I have seen patients being hit on the perineum during delivery because they haven’t ‘pushed’ hard enough. Patients who forget tablets or the correct dose or hospital cards are abused. There is a sense of entitlement over the patient, as though the patient who doesn’t understand a ‘simple instruction’ is not just sick but stupid. This ONLY changes if the patient has buying power. Then, the relationship changes to one of sickly sweetness and pretentious kindness.
Often doctors get angry at criticism directed towards them. They project themselves as hard working, caring persons. When specific examples of bad behaviour by doctors are presented to them, they say, “All doctors are not like that,” or, “Don’t stigmatise all of us because of a few ‘bad apples’.” And that becomes an end in itself. It doesn’t lead to introspection.
In India, during the five years of training that doctors receive, there is hardly any focus on ethics, primary health care, or social determinants of health. Most medical colleges, especially the burgeoning private colleges, have students from very elite backgrounds with quite some social capital. The idea that health is a social subject deeply connected with the social situation of the country is lost on these elite kids. It is almost impossible to expect them to understand, empathise or work with communities that have different trajectories from the urban elite. In this context, a Dr Payal Tadvi who dreamt of going back to set up a hospital in her Jalgaon, for her Tadvi Bhil community, cannot be replaced.
In a country that is seeing innumerable sadistic lynchings and hate rapes of little children, these deaths are often forgotten quickly. Very little changes at the level of the structure or the system. The responses always tend towards blaming the victim – why weren’t you smarter, louder, cleaner, more knowledgeable, more adjusting? Why did you not complain? Why did you complain? Why didn’t you speak sooner? Why didn’t you speak later?
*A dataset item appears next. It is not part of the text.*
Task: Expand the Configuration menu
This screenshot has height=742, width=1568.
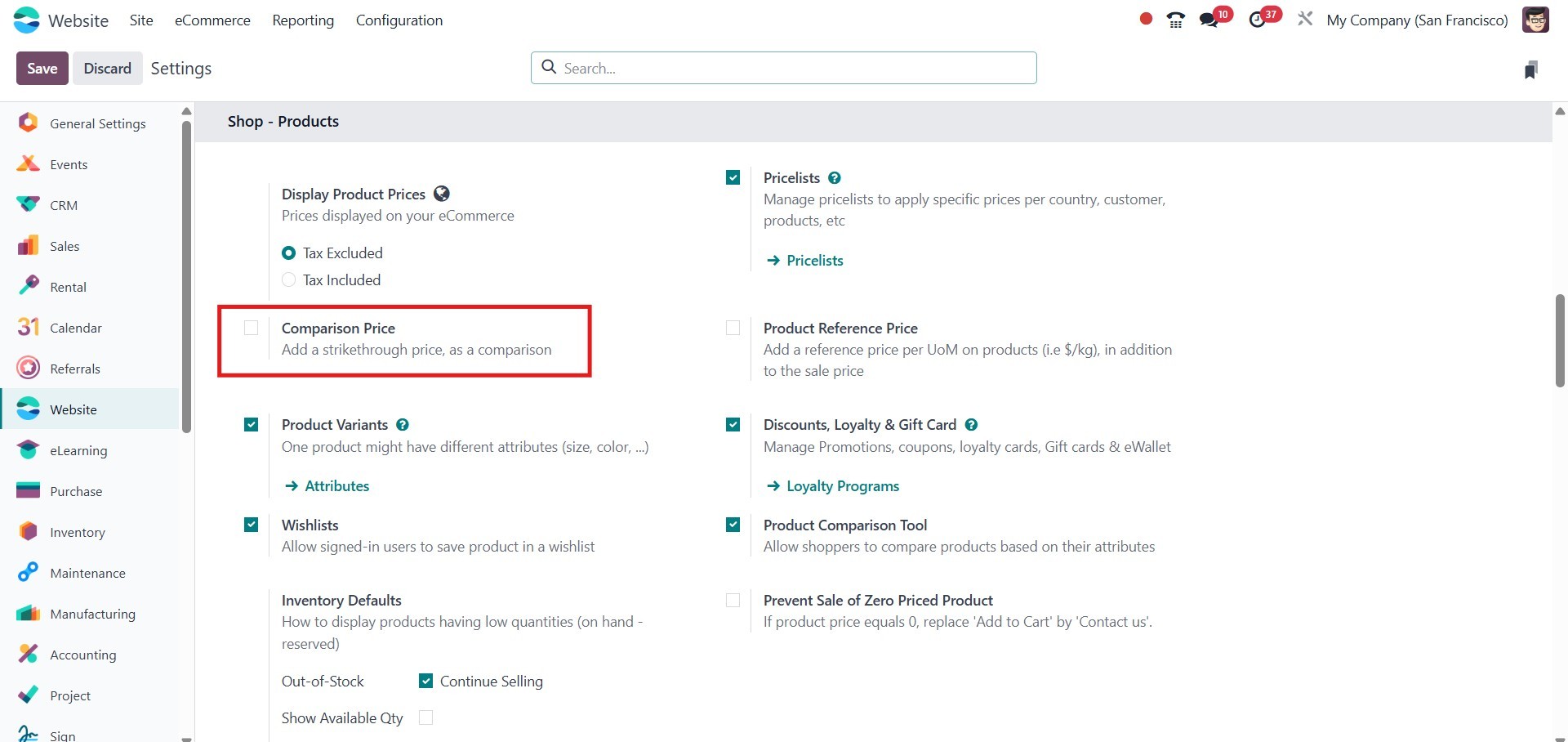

Why did you write? Why didn’t you write? Why this? Why not that? It’s a bottomless pit that one is thrown into.
Students from marginalised communities are not all poor. Some are extremely savvy, well read, smart, and also flaunt their wealth. But neither the well-off nor the poorly off are welcome into these insulated spaces. The only expectation from them is that they should disappear, and all efforts are made to, in reality, make them disappear from all spaces that the dominant groups inhabit. The hatred towards Muslims runs deep, with offensive Islamophobic comments from ‘well-respected’ doctors not being uncommon.
The medical profession refuses to acknowledge its casteist, communal, Islamophobic, elitist status. No amount of external ‘regulation’ can control the private relationship that a doctor shares with a patient. I have overheard doctors telling emaciated HIV positive patients to stop eating meat and to eat only vegetables and fruits. This is not the science of medicine speaking, but religion, superimposed by caste. How does it seep in? Five years of medical education does nothing to address these deep rooted prejudices. They affect the treatments that patients receive and cannot be ignored as ‘personal beliefs’.
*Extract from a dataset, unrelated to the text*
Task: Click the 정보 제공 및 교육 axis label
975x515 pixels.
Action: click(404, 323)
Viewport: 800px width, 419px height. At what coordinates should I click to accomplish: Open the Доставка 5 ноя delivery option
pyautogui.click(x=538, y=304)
Isn’t the need to address caste based discrimination so much more necessary in the medical profession? Don’t doctors need to have social qualities like kindness, compassion, caring, love, sympathy, empathy? Can medical colleges unleash doctors who practice blatant caste harassment – into the world where patients of all kinds and castes and religions seek medical care?
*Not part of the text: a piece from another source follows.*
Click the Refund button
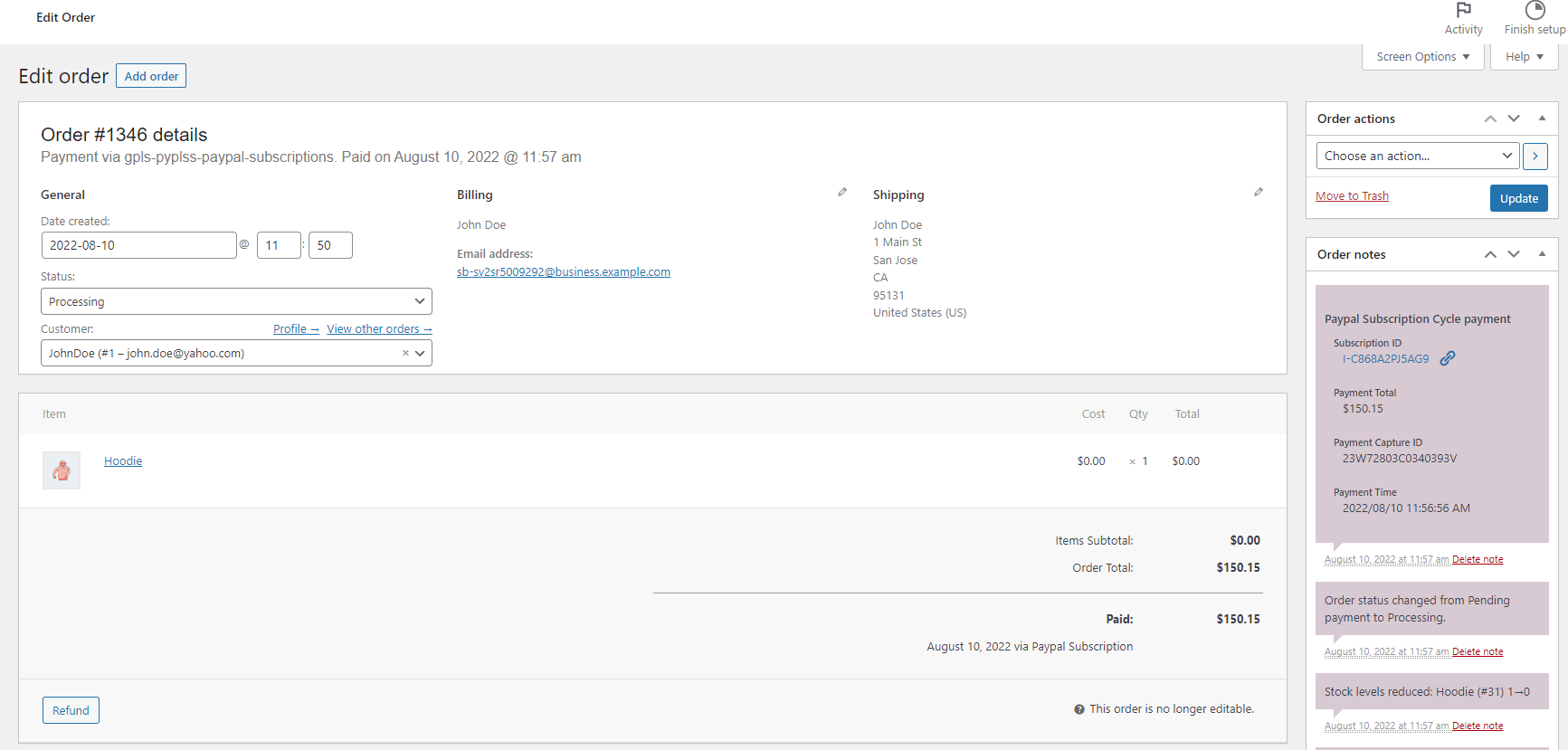Image resolution: width=1568 pixels, height=750 pixels. point(71,710)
All that remains now is the memory of the beautiful, smiling, incredibly meritorious Dr Payal Tadvi, lying dead on a cold post-mortem table – with the words justice, equality, and fraternity reverberating endless in the corridors of an empty, lonely morgue. Nothing much else has changed.
The writer is a public health doctor and researcher, of inter-caste background, working on Right to Food and Right to Health, particularly of marginalised communities.